The franchise includes seven titles.

- Alex Kidd in Miracle World - 1986, Master System
- Alex Kidd: The Lost Stars - 1986, Arcade, Master System
- Alex Kidd: High-Tech World - 1987, Master System
- Alex Kidd BMX Trial - 1987, Master System
- Alex Kidd in the Enchanted Castle - 1989, Sega Genesis
- Alex Kidd in Shinobi World - 1990, Master System
- Alex Kidd in Miracle World DX - 2021, PC, Nintendo Switch, PlayStation 4, PlayStation 5, Xbox One, Xbox Series X/S

Release timeline
| 1986 | Alex Kidd in Miracle World Alex Kidd: The Lost Stars |
| 1987 | Alex Kidd: High-Tech World |
Alex Kidd BMX Trial
1988
| 1989 | Alex Kidd in the Enchanted Castle |
| 1990 | Alex Kidd in Shinobi World |
1991–2020
| 2021 | Alex Kidd in Miracle World DX |

== History ==
The first game in the series, Alex Kidd in Miracle World, was released in 1986 and built into later versions of the Master System and the Master System II model, replacing the Snail Maze/Safari Hunt/Hang-On games of the first model. This integrated SMSII version reversed the attack and jump buttons from the earlier cartridge version to conform to that of other popular action games of the day. In the original cartridge version, Alex is shown eating Japanese onigiri, but in the SMSII integrated version, it has been changed to a hamburger.

Most games in the Alex Kidd series differ dramatically from one another, the sole exception being Miracle World and its direct sequel, Alex Kidd in the Enchanted Castle. While most games in the series are platform-based, the only elements that tie the series together are the name and the title character. One game in the series, Alex Kidd: High-Tech World, originated as a video game based on a 1980s Japanese animated series airing at the time, Anmitsu Hime, and was rebranded as an Alex Kidd game when released in America and Europe.

After the release of Alex Kidd in Shinobi World in 1990, Sega decided to shift focus towards Sonic the Hedgehog.

A remake of Alex Kidd in Miracle World developed by Merge Games and Jankenteam, Alex Kidd in Miracle World DX, was released on June 22, 2021.

== Legacy ==
Alex Kidd maintained a significant fan following for many years after Sega abandoned the series. In a March 1998 online poll asking visitors which Sega franchise they most wanted to see on the Project Katana console (eventually named the Dreamcast), Alex Kidd came in fifth, beating out the acclaimed and still-current Sega Rally.

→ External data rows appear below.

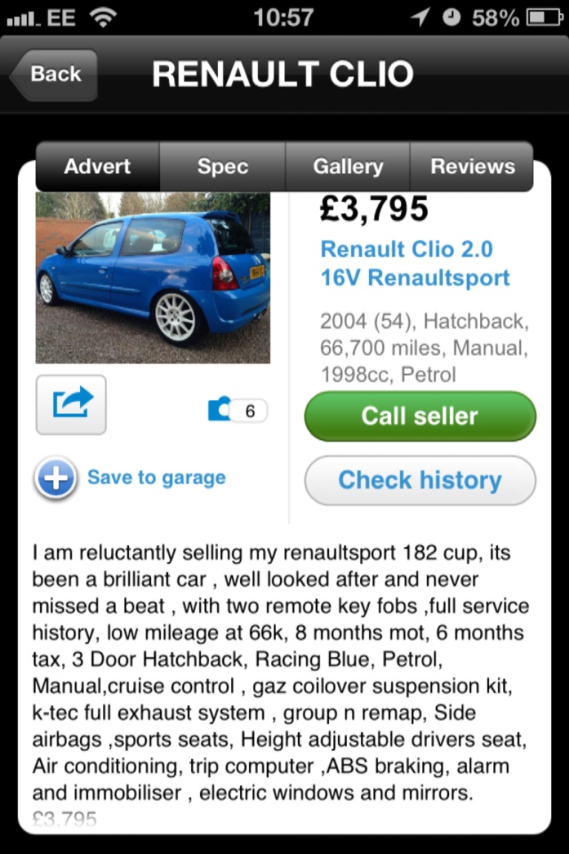This screenshot has width=569, height=854.
Task: Switch to the Gallery tab
Action: point(348,166)
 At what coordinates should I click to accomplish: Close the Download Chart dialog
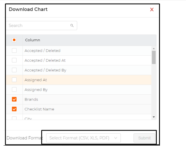point(152,9)
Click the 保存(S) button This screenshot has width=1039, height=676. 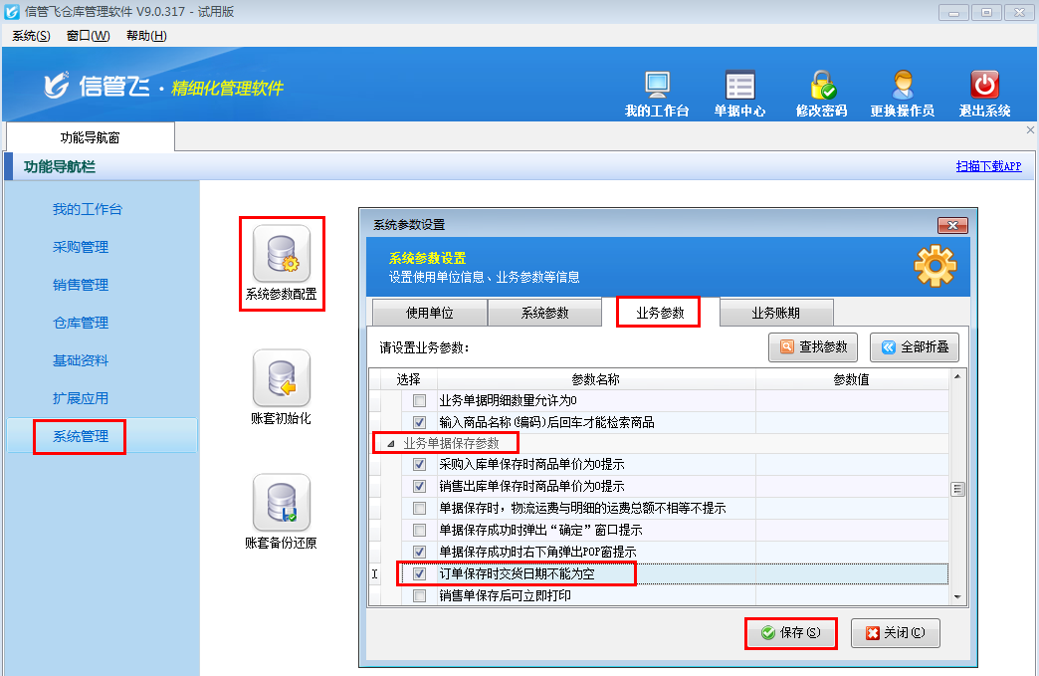point(790,633)
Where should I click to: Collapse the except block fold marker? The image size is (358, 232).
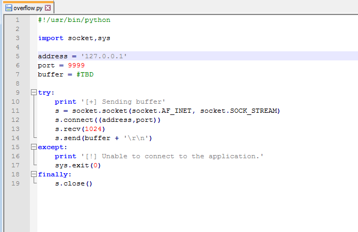(34, 147)
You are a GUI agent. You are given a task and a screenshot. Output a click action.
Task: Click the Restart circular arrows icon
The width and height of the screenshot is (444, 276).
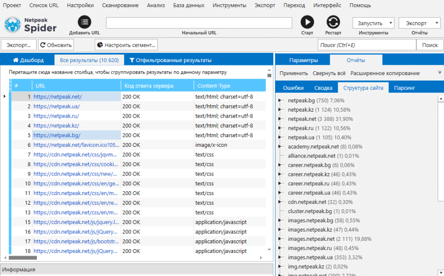[x=333, y=22]

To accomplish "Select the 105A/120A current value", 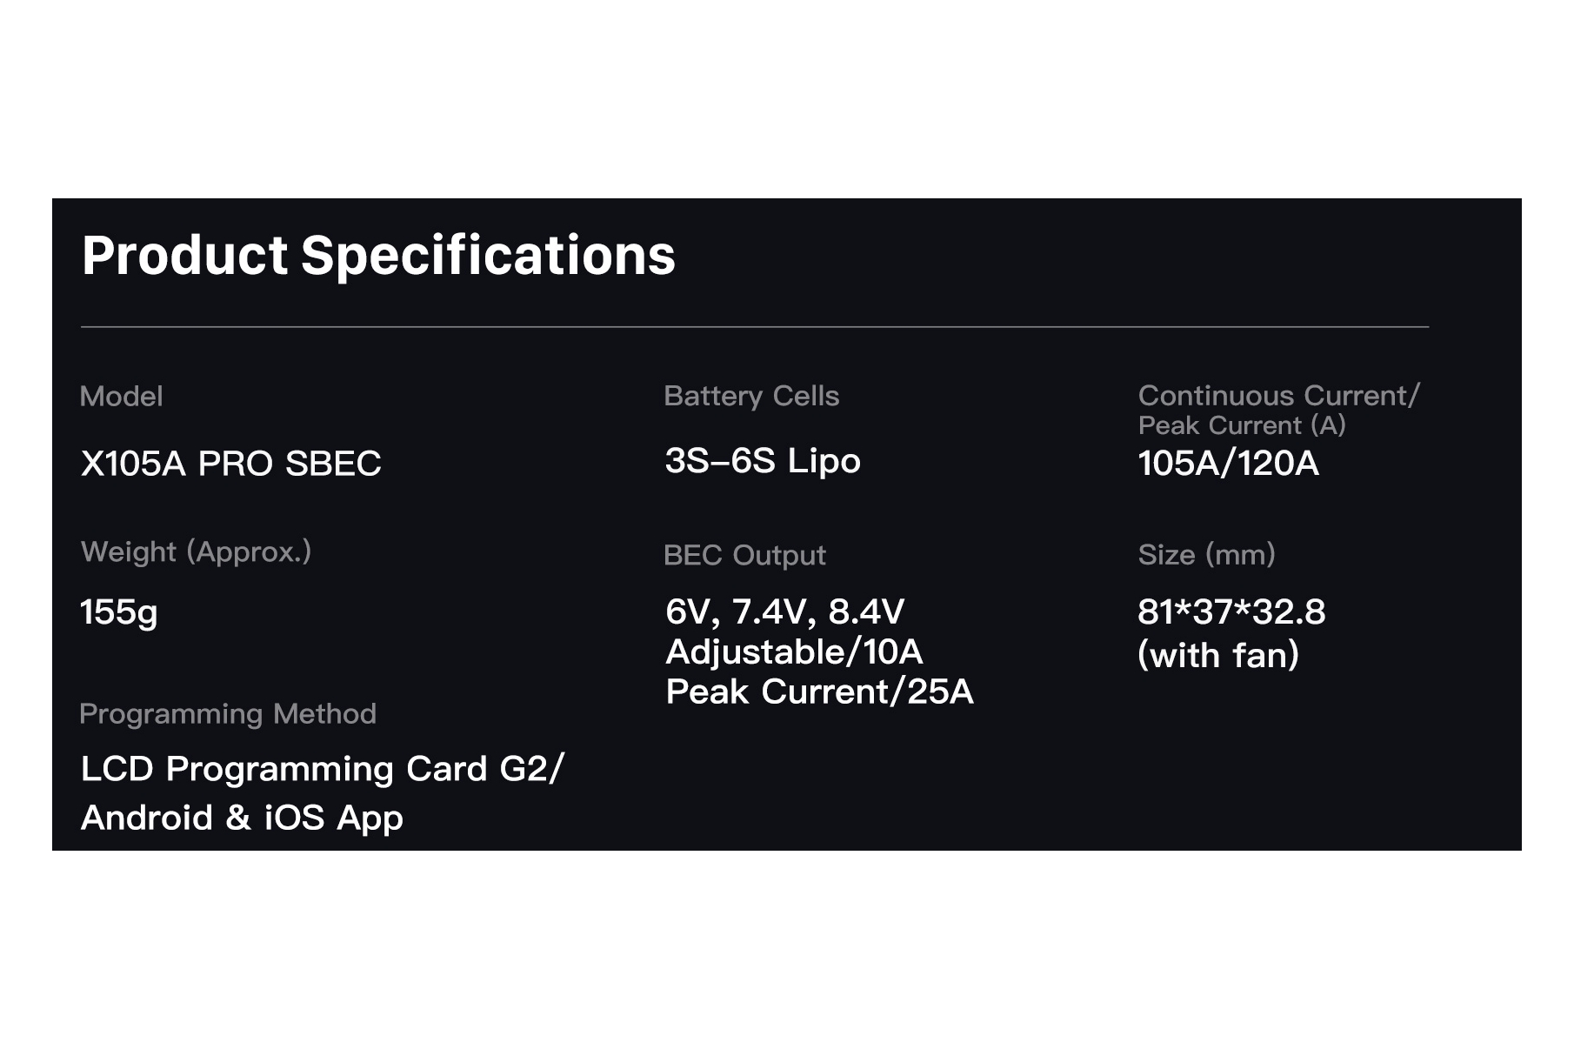I will [x=1228, y=464].
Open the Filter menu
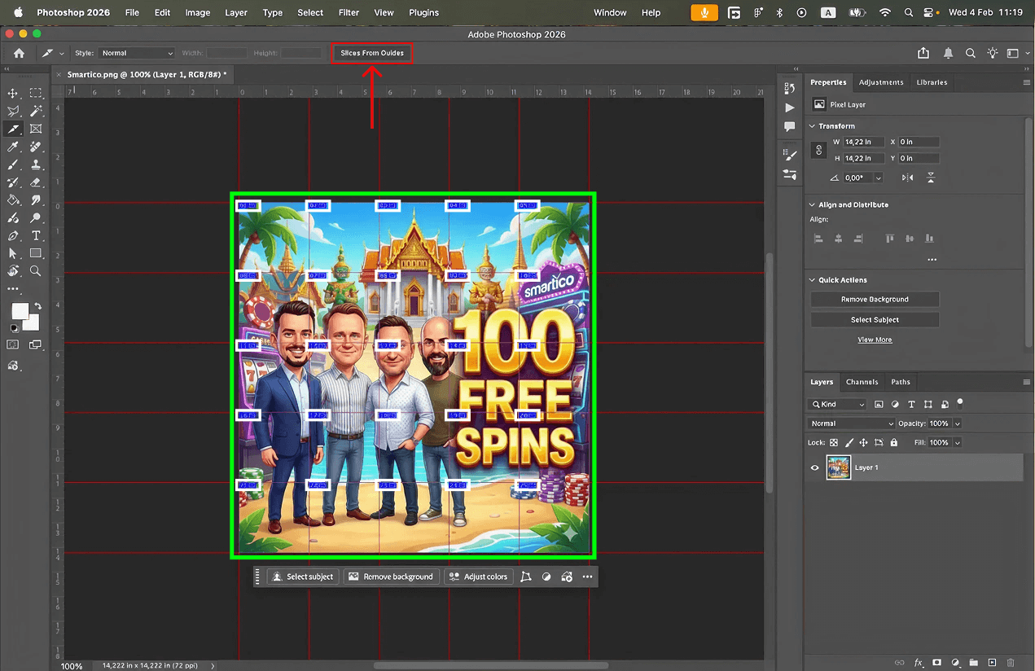Image resolution: width=1035 pixels, height=671 pixels. point(349,12)
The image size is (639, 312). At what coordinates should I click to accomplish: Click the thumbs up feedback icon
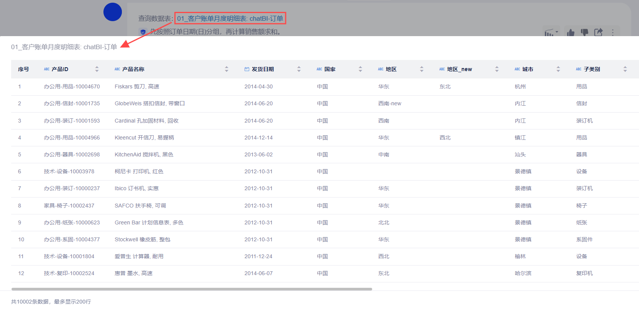click(x=571, y=33)
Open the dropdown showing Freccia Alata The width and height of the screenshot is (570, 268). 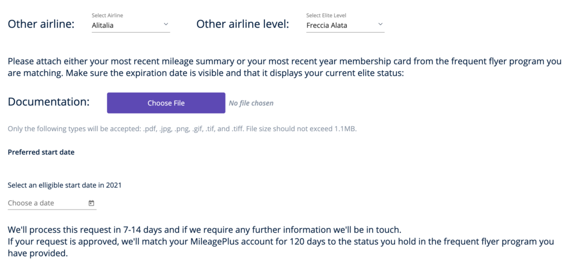[x=345, y=26]
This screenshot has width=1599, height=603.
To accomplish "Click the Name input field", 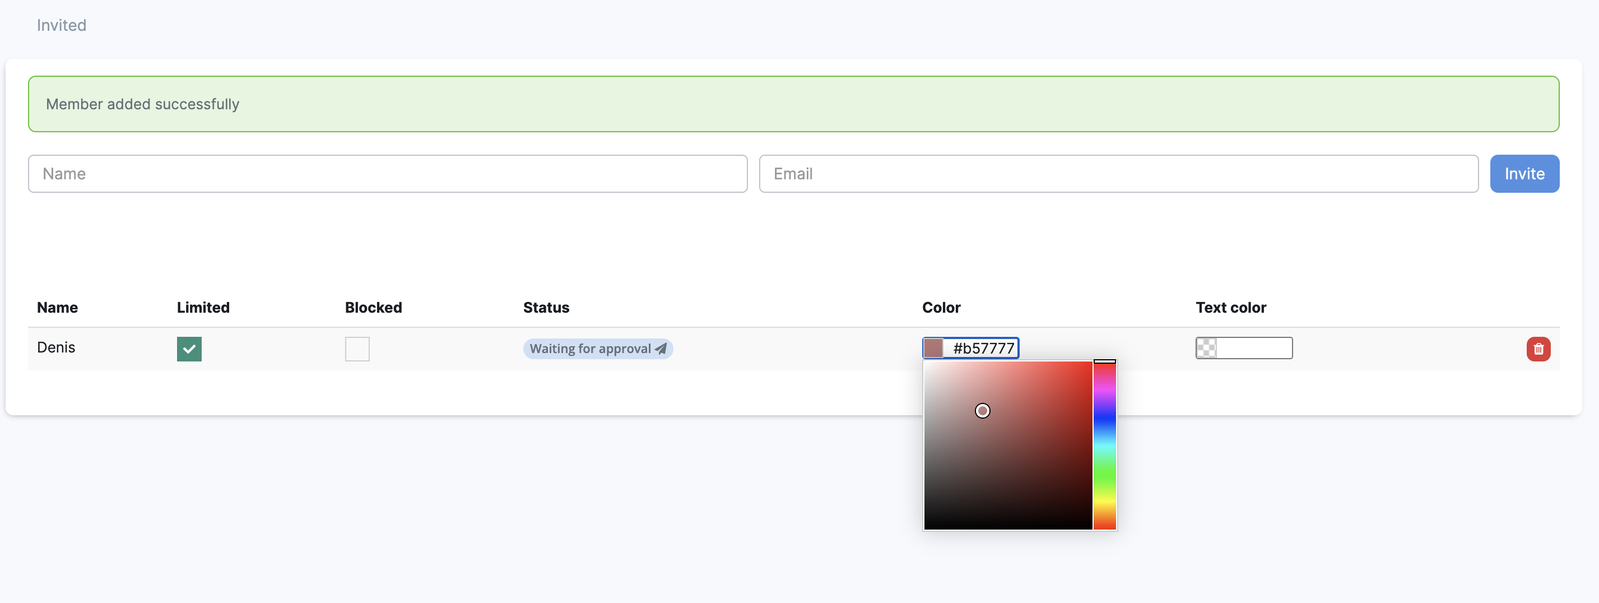I will [x=387, y=174].
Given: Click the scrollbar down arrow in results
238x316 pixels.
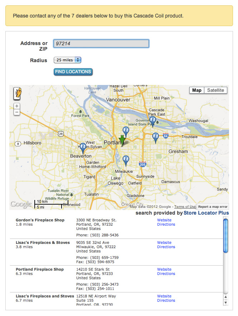Looking at the screenshot, I should (225, 302).
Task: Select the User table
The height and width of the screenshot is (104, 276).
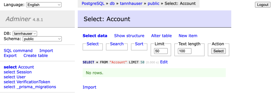Action: coord(15,77)
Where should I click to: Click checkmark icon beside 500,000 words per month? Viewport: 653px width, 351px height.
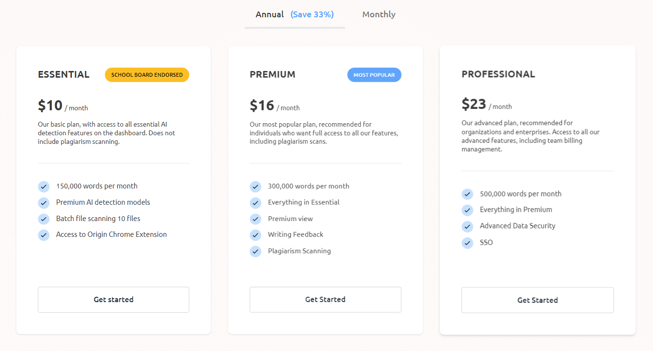tap(467, 194)
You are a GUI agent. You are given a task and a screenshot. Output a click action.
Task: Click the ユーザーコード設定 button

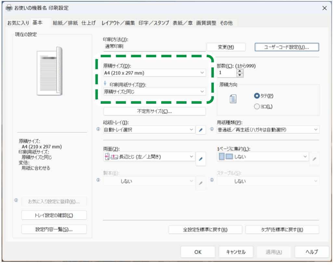(287, 47)
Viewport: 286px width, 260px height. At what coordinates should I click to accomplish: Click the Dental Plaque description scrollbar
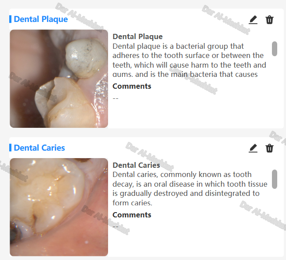point(274,49)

Alex Kidd titles have been re-released as part of various Sega video game compilations, including Sonic's Ultimate Genesis Collection and Sega Vintage Collection. The character has also gone on to appear in multiple Sega crossover games, including Segagaga, Sega Superstars Tennis, Sonic & Sega All-Stars Racing, and Sonic & All-Stars Racing Transformed.